STORED DATA:
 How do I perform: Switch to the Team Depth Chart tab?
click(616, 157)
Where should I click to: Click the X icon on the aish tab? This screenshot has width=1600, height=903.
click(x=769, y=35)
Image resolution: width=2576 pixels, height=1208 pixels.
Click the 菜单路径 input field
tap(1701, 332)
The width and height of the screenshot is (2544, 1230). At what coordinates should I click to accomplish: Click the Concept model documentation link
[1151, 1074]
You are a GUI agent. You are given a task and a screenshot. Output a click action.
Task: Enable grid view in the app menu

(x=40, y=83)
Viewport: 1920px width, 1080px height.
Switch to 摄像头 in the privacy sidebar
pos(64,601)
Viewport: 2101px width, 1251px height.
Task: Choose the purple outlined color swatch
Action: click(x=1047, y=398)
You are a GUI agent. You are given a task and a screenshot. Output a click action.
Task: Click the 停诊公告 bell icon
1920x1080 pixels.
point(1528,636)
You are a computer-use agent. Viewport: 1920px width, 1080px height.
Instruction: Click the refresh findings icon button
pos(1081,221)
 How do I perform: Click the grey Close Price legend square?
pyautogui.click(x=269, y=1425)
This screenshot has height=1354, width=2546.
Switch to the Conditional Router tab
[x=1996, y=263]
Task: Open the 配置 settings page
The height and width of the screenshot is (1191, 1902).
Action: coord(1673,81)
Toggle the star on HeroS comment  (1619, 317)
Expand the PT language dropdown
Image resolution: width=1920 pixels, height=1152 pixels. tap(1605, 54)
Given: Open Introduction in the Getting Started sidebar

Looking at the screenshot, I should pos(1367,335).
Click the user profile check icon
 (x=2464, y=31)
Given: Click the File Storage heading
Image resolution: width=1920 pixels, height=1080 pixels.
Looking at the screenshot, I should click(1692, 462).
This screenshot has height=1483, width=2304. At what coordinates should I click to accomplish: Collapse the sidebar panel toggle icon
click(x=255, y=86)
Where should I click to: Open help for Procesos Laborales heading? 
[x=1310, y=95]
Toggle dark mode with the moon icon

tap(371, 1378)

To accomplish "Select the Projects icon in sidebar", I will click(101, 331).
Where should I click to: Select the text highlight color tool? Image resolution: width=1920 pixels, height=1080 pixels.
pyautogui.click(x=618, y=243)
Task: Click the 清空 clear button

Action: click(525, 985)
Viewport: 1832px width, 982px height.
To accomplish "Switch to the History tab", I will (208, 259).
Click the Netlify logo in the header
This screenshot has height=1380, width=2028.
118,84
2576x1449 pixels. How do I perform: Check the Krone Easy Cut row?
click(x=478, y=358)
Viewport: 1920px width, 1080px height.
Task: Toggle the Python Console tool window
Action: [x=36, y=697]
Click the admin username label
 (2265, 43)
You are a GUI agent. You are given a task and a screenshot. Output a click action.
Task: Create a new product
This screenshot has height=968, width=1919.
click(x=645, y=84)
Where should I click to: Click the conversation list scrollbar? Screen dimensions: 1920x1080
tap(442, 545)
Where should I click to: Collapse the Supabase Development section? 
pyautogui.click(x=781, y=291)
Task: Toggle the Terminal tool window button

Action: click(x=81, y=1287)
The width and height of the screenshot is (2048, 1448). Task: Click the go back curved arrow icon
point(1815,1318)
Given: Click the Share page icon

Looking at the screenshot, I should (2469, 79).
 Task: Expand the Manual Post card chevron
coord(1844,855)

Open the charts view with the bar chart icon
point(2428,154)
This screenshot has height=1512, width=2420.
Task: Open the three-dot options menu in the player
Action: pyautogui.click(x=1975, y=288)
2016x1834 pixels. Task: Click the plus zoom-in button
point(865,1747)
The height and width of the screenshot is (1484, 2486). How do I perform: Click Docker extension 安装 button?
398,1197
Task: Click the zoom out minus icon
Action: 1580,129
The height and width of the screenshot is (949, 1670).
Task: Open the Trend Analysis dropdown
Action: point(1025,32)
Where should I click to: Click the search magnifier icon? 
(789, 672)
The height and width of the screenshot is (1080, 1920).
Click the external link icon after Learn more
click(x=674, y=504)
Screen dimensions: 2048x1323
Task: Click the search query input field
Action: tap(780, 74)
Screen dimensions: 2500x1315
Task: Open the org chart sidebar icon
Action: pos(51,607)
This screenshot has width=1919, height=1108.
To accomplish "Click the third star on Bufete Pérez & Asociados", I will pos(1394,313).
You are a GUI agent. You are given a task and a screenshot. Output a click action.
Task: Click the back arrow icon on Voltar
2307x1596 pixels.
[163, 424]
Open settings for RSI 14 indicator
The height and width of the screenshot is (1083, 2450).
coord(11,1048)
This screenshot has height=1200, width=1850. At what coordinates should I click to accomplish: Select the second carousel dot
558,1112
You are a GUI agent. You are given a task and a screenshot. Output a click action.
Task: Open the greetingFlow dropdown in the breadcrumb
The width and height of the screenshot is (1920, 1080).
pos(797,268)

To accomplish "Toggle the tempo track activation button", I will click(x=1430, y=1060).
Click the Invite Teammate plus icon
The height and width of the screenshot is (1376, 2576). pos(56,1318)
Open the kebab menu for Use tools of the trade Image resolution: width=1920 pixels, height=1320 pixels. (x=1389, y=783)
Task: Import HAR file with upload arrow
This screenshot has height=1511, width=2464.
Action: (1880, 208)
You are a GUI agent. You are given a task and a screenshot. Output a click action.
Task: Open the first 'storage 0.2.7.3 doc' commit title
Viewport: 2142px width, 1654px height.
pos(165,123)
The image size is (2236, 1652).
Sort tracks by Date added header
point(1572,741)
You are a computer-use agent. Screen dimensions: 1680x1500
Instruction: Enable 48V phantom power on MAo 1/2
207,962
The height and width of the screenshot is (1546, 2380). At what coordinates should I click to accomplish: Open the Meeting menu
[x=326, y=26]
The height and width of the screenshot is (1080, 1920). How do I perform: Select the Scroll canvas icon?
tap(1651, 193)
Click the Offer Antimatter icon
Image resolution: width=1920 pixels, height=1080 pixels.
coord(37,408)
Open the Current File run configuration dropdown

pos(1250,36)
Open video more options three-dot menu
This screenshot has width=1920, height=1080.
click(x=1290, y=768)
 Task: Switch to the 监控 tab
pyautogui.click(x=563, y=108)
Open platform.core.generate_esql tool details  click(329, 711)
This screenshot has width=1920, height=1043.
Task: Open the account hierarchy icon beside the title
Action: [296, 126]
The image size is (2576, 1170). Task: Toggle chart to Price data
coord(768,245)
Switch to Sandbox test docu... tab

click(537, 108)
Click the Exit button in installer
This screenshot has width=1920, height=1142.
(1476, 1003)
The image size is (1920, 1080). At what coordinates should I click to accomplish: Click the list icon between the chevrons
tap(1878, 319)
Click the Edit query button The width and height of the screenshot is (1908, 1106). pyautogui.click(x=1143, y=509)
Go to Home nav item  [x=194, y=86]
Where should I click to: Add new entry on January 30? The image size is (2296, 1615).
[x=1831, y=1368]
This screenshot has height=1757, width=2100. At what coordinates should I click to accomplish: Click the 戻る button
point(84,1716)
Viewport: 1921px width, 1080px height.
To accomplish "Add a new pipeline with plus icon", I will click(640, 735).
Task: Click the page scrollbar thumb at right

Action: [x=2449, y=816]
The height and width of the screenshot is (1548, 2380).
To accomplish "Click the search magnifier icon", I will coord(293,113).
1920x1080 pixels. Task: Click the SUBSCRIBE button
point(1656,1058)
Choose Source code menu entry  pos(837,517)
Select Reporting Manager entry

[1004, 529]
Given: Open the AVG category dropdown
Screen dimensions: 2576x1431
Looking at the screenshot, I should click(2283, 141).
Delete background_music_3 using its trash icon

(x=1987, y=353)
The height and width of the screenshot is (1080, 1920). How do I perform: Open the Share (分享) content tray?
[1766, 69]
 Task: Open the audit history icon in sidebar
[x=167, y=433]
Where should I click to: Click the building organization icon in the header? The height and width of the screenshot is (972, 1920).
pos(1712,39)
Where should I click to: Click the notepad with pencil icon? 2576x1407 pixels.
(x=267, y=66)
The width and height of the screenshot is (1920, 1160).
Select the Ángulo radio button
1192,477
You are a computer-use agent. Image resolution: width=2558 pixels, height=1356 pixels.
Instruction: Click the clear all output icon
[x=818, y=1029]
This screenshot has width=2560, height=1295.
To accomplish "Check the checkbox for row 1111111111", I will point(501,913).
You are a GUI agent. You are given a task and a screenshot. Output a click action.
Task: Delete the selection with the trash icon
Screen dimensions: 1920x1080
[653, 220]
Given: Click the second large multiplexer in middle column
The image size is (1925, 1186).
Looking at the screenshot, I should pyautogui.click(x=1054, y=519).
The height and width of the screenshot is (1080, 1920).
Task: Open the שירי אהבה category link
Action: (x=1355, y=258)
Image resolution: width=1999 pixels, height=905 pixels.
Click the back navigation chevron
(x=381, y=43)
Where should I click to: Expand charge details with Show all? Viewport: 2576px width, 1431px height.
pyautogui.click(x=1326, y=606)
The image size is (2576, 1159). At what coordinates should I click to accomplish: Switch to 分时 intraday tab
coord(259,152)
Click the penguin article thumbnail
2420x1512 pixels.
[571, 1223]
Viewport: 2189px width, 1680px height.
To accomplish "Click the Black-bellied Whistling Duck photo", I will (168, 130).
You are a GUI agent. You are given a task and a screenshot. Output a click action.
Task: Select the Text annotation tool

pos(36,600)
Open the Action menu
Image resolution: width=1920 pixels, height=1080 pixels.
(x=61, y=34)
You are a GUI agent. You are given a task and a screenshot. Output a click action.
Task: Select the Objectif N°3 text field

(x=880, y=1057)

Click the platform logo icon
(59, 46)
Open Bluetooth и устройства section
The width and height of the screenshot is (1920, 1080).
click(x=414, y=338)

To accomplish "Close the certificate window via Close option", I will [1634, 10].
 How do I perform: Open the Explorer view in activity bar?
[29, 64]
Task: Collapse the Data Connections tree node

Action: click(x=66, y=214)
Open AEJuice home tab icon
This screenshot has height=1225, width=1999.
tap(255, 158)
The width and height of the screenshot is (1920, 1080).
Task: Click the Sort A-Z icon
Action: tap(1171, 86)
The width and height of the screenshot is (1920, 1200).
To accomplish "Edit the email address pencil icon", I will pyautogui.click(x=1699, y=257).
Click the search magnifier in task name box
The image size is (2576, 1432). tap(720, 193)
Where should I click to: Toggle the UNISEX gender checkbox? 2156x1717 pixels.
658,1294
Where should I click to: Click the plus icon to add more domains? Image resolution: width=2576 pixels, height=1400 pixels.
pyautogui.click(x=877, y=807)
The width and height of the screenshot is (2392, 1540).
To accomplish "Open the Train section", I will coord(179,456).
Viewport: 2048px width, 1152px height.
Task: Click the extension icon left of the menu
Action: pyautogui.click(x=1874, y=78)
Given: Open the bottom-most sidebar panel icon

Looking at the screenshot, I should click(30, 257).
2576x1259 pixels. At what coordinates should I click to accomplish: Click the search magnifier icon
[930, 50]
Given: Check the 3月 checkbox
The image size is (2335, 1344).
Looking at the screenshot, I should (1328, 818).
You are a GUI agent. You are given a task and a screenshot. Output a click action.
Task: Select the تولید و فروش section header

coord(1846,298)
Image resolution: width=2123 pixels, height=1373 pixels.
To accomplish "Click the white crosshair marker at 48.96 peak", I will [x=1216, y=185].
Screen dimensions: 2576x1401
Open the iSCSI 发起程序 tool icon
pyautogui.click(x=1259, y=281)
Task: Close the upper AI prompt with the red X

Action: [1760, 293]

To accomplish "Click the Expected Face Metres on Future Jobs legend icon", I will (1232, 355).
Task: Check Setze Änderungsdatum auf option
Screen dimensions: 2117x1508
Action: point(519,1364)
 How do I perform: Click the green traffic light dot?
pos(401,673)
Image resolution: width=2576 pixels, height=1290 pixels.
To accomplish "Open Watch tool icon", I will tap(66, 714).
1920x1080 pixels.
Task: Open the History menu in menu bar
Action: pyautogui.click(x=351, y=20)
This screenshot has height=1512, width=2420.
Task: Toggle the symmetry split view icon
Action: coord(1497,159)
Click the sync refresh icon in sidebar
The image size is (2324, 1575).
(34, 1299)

WHAT THE EXERCISE ASKS: For this task, write out exactly the lines of the entries above, starting at the line with "Open the iSCSI 发起程序 tool icon" and ending at the line with "Task: Check Setze Änderungsdatum auf option", both included, and no others.

ANSWER TO THIS PROBLEM:
Open the iSCSI 发起程序 tool icon
pyautogui.click(x=1259, y=281)
Task: Close the upper AI prompt with the red X

Action: [1760, 293]

To accomplish "Click the Expected Face Metres on Future Jobs legend icon", I will (1232, 355).
Task: Check Setze Änderungsdatum auf option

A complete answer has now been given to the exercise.